**Written problem:** Reproduce each of the entries below word for word, with no changes.

**Data records:**
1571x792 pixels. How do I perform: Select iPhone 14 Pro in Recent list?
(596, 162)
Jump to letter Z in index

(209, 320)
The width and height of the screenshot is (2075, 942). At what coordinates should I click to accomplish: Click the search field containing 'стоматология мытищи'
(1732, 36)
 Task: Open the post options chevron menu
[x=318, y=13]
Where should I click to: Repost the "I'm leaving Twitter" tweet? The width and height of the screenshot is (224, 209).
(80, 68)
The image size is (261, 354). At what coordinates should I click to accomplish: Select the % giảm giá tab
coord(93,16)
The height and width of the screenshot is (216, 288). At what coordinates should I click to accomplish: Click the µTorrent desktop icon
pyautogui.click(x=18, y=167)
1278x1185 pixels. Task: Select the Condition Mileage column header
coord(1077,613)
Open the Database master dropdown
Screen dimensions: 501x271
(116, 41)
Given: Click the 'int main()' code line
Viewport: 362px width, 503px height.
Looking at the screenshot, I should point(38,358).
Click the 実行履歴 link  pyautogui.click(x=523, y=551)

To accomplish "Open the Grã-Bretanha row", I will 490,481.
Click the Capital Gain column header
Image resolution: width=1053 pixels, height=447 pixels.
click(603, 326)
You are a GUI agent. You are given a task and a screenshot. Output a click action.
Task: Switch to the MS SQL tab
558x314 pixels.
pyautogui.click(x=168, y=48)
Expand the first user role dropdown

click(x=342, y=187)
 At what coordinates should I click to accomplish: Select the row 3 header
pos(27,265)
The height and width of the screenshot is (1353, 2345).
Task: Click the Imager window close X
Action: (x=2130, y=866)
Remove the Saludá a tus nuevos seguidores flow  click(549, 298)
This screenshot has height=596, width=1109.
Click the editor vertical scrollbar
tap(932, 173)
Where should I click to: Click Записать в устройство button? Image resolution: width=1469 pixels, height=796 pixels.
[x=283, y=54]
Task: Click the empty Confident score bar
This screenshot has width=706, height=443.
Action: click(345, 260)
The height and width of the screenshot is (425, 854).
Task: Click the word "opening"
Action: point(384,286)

**Solution to the exercise:**
1571x792 pixels. How do I perform: Select iPhone 14 Pro in Recent list?
(596, 162)
Jump to letter Z in index

(209, 320)
The width and height of the screenshot is (2075, 942). At what coordinates should I click to accomplish: Click the search field containing 'стоматология мытищи'
(1732, 36)
 Task: Open the post options chevron menu
[x=318, y=13]
Where should I click to: Repost the "I'm leaving Twitter" tweet? The width and height of the screenshot is (224, 209).
(80, 68)
The image size is (261, 354). At what coordinates should I click to accomplish: Select the % giảm giá tab
coord(93,16)
The height and width of the screenshot is (216, 288). At what coordinates should I click to accomplish: Click the µTorrent desktop icon
pyautogui.click(x=18, y=167)
1278x1185 pixels. Task: Select the Condition Mileage column header
coord(1077,613)
Open the Database master dropdown
Screen dimensions: 501x271
(116, 41)
Given: Click the 'int main()' code line
Viewport: 362px width, 503px height.
Looking at the screenshot, I should point(38,358).
Click the 実行履歴 link  pyautogui.click(x=523, y=551)

To accomplish "Open the Grã-Bretanha row", I will 490,481.
Click the Capital Gain column header
Image resolution: width=1053 pixels, height=447 pixels.
click(603, 326)
You are a GUI agent. You are given a task and a screenshot. Output a click action.
Task: Switch to the MS SQL tab
558x314 pixels.
pyautogui.click(x=168, y=48)
Expand the first user role dropdown

click(x=342, y=187)
 At what coordinates should I click to accomplish: Select the row 3 header
pos(27,265)
The height and width of the screenshot is (1353, 2345).
Task: Click the Imager window close X
Action: (x=2130, y=866)
Remove the Saludá a tus nuevos seguidores flow  click(549, 298)
This screenshot has height=596, width=1109.
Click the editor vertical scrollbar
tap(932, 173)
Where should I click to: Click Записать в устройство button? Image resolution: width=1469 pixels, height=796 pixels.
[x=283, y=54]
Task: Click the empty Confident score bar
This screenshot has width=706, height=443.
Action: click(345, 260)
The height and width of the screenshot is (425, 854).
Task: Click the word "opening"
Action: point(384,286)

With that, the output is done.